Thousands more are expected at a memorial in Edmonton, Alberta late Sunday afternoon, including Canadian Prime Minister Justin Trudeau, who will speak there.
Iran acknowledged on Saturday that its military shot down the plane on Wednesday, killing all 176 aboard, in what the country’s president called a “disastrous mistake,” with air defenses firing in error while on alert after Iranian missile strikes on U.S. targets in Iraq.
In Toronto, mourners packed into a university hall voicing grief and rage.
“Everybody is angry, everybody is upset.

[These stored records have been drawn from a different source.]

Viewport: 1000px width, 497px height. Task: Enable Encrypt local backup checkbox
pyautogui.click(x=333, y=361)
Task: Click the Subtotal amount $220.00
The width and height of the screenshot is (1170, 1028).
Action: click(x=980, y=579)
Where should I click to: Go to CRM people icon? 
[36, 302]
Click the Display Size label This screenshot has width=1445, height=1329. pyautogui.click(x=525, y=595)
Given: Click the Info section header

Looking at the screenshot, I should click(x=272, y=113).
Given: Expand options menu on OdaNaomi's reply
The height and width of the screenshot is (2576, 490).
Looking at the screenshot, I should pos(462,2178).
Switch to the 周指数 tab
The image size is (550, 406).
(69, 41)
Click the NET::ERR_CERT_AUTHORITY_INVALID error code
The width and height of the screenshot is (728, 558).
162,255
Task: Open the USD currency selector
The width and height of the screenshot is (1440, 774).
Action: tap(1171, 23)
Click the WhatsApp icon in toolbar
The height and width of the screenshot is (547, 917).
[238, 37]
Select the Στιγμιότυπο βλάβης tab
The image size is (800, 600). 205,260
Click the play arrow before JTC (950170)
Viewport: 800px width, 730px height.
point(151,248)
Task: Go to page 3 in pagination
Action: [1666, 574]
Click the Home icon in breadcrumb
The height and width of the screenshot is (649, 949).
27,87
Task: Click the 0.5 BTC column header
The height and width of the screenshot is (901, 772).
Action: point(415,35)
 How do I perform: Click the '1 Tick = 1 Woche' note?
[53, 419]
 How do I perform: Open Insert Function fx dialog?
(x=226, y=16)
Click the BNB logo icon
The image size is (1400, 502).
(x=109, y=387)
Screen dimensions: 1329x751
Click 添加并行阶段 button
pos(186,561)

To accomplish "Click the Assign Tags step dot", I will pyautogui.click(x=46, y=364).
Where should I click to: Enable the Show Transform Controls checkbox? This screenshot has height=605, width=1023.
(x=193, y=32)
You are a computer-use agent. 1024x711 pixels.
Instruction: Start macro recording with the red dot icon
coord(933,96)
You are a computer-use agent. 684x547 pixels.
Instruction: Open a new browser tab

I haven’t seen Iranian people like this since 1979, the revolution,” said Mehrdad Ariannejad, CEO of Tirgan, a non-profit organization that organized the memorial.
“There is no justice in this world,” said Masoud Niknam, whose brother Farhad Niknam, a dentist and married father of two children from Toronto, was killed in the crash.
“I don’t believe in anything anymore. We will have a hole in our hearts forever and that cannot be filled with anything.”
Trudeau’s office confirmed on Saturday that the prime minister will address the Edmonton memorial service in a basketball gym that seats 1,700 people. Thirteen of the victims lived in Edmonton.
Foreign Affairs Minister François-Philippe Champagne will also attend.
“Canada and the world still have many questions, questions that must be answered,” Trudeau said in a news conference in Ottawa on Saturday.
The memorials follow several days of grief in Canada, including candlelight vigils in many cities.
“The community is unbelievable. The people feel whole Canada is hugging them,” said Reza Akbari, president of the Iranian Heritage Society of Edmonton.
Mourners this week placed flowers and scattered rose petals outside the Edmonton office of University of Alberta engineering professor Pedram Mousavi, who died in the crash with his wife, engineering professor Mojgan Daneshmand, and their two daughters.
“They were both so kind and caring,” wrote Dennis Ramsawak, who took classes with both professors, in an online memorial. “I’m so heartbroken. It’s a great loss for the community.”
Edmonton’s Iranian community is collecting funds to pay funeral and other expenses for the victims’ families.
Some Edmonton relatives have already traveled to Iran to bury relatives, Akbari said, adding that transporting remains to Canada for burial would be complex and costly.